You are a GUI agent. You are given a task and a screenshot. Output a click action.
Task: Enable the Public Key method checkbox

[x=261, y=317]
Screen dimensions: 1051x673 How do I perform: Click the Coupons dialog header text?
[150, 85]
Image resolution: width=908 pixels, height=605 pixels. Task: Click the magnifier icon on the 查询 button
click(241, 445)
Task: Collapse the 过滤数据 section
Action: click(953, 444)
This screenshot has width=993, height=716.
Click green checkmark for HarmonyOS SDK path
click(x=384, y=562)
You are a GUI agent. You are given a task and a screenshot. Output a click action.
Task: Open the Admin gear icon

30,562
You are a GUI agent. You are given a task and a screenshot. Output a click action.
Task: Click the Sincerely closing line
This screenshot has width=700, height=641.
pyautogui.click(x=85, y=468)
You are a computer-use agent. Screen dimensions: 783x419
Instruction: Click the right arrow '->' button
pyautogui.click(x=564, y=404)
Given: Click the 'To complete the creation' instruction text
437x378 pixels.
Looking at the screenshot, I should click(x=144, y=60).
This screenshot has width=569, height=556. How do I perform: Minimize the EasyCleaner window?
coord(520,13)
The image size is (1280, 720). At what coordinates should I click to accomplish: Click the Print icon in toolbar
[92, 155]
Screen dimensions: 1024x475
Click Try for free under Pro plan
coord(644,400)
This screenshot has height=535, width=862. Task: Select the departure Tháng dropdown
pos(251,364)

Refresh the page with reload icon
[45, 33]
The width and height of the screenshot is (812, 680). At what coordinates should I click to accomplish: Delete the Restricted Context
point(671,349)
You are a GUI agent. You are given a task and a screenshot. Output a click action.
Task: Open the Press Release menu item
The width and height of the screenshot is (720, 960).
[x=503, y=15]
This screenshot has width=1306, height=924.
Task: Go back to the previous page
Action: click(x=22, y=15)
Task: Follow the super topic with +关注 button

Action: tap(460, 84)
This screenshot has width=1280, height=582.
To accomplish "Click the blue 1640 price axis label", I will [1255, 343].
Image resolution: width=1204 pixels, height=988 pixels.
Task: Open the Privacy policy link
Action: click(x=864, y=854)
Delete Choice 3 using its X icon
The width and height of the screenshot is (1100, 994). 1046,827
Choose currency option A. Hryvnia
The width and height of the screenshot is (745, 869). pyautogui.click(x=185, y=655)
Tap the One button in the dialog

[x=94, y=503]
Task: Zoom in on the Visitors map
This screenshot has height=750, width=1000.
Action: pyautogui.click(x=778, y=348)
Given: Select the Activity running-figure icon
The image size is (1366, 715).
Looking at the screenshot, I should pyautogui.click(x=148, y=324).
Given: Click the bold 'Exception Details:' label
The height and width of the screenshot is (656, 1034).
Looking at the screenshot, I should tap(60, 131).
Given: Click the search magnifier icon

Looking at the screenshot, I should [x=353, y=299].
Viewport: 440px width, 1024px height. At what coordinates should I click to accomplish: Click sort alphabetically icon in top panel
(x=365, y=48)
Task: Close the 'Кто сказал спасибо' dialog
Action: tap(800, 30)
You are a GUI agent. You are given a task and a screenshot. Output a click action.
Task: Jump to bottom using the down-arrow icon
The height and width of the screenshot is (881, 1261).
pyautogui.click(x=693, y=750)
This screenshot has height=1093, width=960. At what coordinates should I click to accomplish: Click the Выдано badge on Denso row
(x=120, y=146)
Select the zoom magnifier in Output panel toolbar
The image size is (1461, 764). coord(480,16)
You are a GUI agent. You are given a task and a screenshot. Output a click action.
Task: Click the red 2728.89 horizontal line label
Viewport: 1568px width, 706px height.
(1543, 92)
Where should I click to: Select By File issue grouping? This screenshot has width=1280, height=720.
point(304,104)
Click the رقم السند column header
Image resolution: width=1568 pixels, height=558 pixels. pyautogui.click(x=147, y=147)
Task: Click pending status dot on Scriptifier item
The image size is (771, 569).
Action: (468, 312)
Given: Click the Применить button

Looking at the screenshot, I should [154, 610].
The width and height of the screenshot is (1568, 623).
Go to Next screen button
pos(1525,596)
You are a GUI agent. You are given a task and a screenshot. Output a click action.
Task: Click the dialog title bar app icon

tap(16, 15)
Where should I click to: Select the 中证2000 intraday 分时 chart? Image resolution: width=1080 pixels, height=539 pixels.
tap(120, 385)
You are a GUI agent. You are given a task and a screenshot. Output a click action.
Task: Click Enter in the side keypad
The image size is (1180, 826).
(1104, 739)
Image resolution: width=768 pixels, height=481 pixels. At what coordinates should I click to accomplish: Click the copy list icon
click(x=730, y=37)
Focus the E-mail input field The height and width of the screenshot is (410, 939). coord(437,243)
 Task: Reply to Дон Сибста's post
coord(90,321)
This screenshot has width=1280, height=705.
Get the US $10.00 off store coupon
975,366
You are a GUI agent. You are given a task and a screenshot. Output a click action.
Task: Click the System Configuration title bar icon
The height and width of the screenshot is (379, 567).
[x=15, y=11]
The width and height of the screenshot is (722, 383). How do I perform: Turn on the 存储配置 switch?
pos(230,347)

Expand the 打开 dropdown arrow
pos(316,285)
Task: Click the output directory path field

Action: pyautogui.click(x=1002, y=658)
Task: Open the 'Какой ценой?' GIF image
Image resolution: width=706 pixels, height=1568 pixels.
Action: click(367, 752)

------------------------

Exercise: Repeat the data exactly. Leave nothing out.

Solution to this problem:
You are a GUI agent. You are given a task and a screenshot. Output a click action.
Task: Enable the Public Key method checkbox

[x=261, y=317]
Screen dimensions: 1051x673 How do I perform: Click the Coupons dialog header text?
[150, 85]
Image resolution: width=908 pixels, height=605 pixels. Task: Click the magnifier icon on the 查询 button
click(241, 445)
Task: Collapse the 过滤数据 section
Action: click(953, 444)
This screenshot has width=993, height=716.
Click green checkmark for HarmonyOS SDK path
click(x=384, y=562)
You are a GUI agent. You are given a task and a screenshot. Output a click action.
Task: Open the Admin gear icon

30,562
You are a GUI agent. You are given a task and a screenshot. Output a click action.
Task: Click the Sincerely closing line
This screenshot has width=700, height=641.
pyautogui.click(x=85, y=468)
You are a computer-use agent. Screen dimensions: 783x419
Instruction: Click the right arrow '->' button
pyautogui.click(x=564, y=404)
Given: Click the 'To complete the creation' instruction text
437x378 pixels.
Looking at the screenshot, I should click(x=144, y=60).
This screenshot has width=569, height=556. How do I perform: Minimize the EasyCleaner window?
coord(520,13)
The image size is (1280, 720). At what coordinates should I click to accomplish: Click the Print icon in toolbar
[92, 155]
Screen dimensions: 1024x475
Click Try for free under Pro plan
coord(644,400)
This screenshot has height=535, width=862. Task: Select the departure Tháng dropdown
pos(251,364)

Refresh the page with reload icon
[45, 33]
The width and height of the screenshot is (812, 680). At what coordinates should I click to accomplish: Delete the Restricted Context
point(671,349)
You are a GUI agent. You are given a task and a screenshot. Output a click action.
Task: Open the Press Release menu item
The width and height of the screenshot is (720, 960).
[x=503, y=15]
This screenshot has width=1306, height=924.
Task: Go back to the previous page
Action: click(x=22, y=15)
Task: Follow the super topic with +关注 button

Action: tap(460, 84)
This screenshot has width=1280, height=582.
To accomplish "Click the blue 1640 price axis label", I will [1255, 343].
Image resolution: width=1204 pixels, height=988 pixels.
Task: Open the Privacy policy link
Action: click(x=864, y=854)
Delete Choice 3 using its X icon
The width and height of the screenshot is (1100, 994). 1046,827
Choose currency option A. Hryvnia
The width and height of the screenshot is (745, 869). pyautogui.click(x=185, y=655)
Tap the One button in the dialog

[x=94, y=503]
Task: Zoom in on the Visitors map
This screenshot has height=750, width=1000.
Action: pyautogui.click(x=778, y=348)
Given: Select the Activity running-figure icon
The image size is (1366, 715).
Looking at the screenshot, I should pyautogui.click(x=148, y=324).
Given: Click the bold 'Exception Details:' label
The height and width of the screenshot is (656, 1034).
Looking at the screenshot, I should tap(60, 131).
Given: Click the search magnifier icon

Looking at the screenshot, I should [x=353, y=299].
Viewport: 440px width, 1024px height. At what coordinates should I click to accomplish: Click sort alphabetically icon in top panel
(x=365, y=48)
Task: Close the 'Кто сказал спасибо' dialog
Action: tap(800, 30)
You are a GUI agent. You are given a task and a screenshot. Output a click action.
Task: Jump to bottom using the down-arrow icon
The height and width of the screenshot is (881, 1261).
pyautogui.click(x=693, y=750)
This screenshot has height=1093, width=960. At what coordinates should I click to accomplish: Click the Выдано badge on Denso row
(x=120, y=146)
Select the zoom magnifier in Output panel toolbar
The image size is (1461, 764). coord(480,16)
You are a GUI agent. You are given a task and a screenshot. Output a click action.
Task: Click the red 2728.89 horizontal line label
Viewport: 1568px width, 706px height.
(1543, 92)
Where should I click to: Select By File issue grouping? This screenshot has width=1280, height=720.
point(304,104)
Click the رقم السند column header
Image resolution: width=1568 pixels, height=558 pixels. pyautogui.click(x=147, y=147)
Task: Click pending status dot on Scriptifier item
The image size is (771, 569).
Action: (468, 312)
Given: Click the Применить button

Looking at the screenshot, I should [154, 610].
The width and height of the screenshot is (1568, 623).
Go to Next screen button
pos(1525,596)
You are a GUI agent. You are given a task and a screenshot. Output a click action.
Task: Click the dialog title bar app icon

tap(16, 15)
Where should I click to: Select the 中证2000 intraday 分时 chart? Image resolution: width=1080 pixels, height=539 pixels.
tap(120, 385)
You are a GUI agent. You are given a task and a screenshot. Output a click action.
Task: Click Enter in the side keypad
The image size is (1180, 826).
(1104, 739)
Image resolution: width=768 pixels, height=481 pixels. At what coordinates should I click to accomplish: Click the copy list icon
click(x=730, y=37)
Focus the E-mail input field The height and width of the screenshot is (410, 939). coord(437,243)
 Task: Reply to Дон Сибста's post
coord(90,321)
This screenshot has width=1280, height=705.
Get the US $10.00 off store coupon
975,366
You are a GUI agent. You are given a task and a screenshot. Output a click action.
Task: Click the System Configuration title bar icon
The height and width of the screenshot is (379, 567).
[x=15, y=11]
The width and height of the screenshot is (722, 383). How do I perform: Turn on the 存储配置 switch?
pos(230,347)

Expand the 打开 dropdown arrow
pos(316,285)
Task: Click the output directory path field

Action: pyautogui.click(x=1002, y=658)
Task: Open the 'Какой ценой?' GIF image
Image resolution: width=706 pixels, height=1568 pixels.
Action: click(367, 752)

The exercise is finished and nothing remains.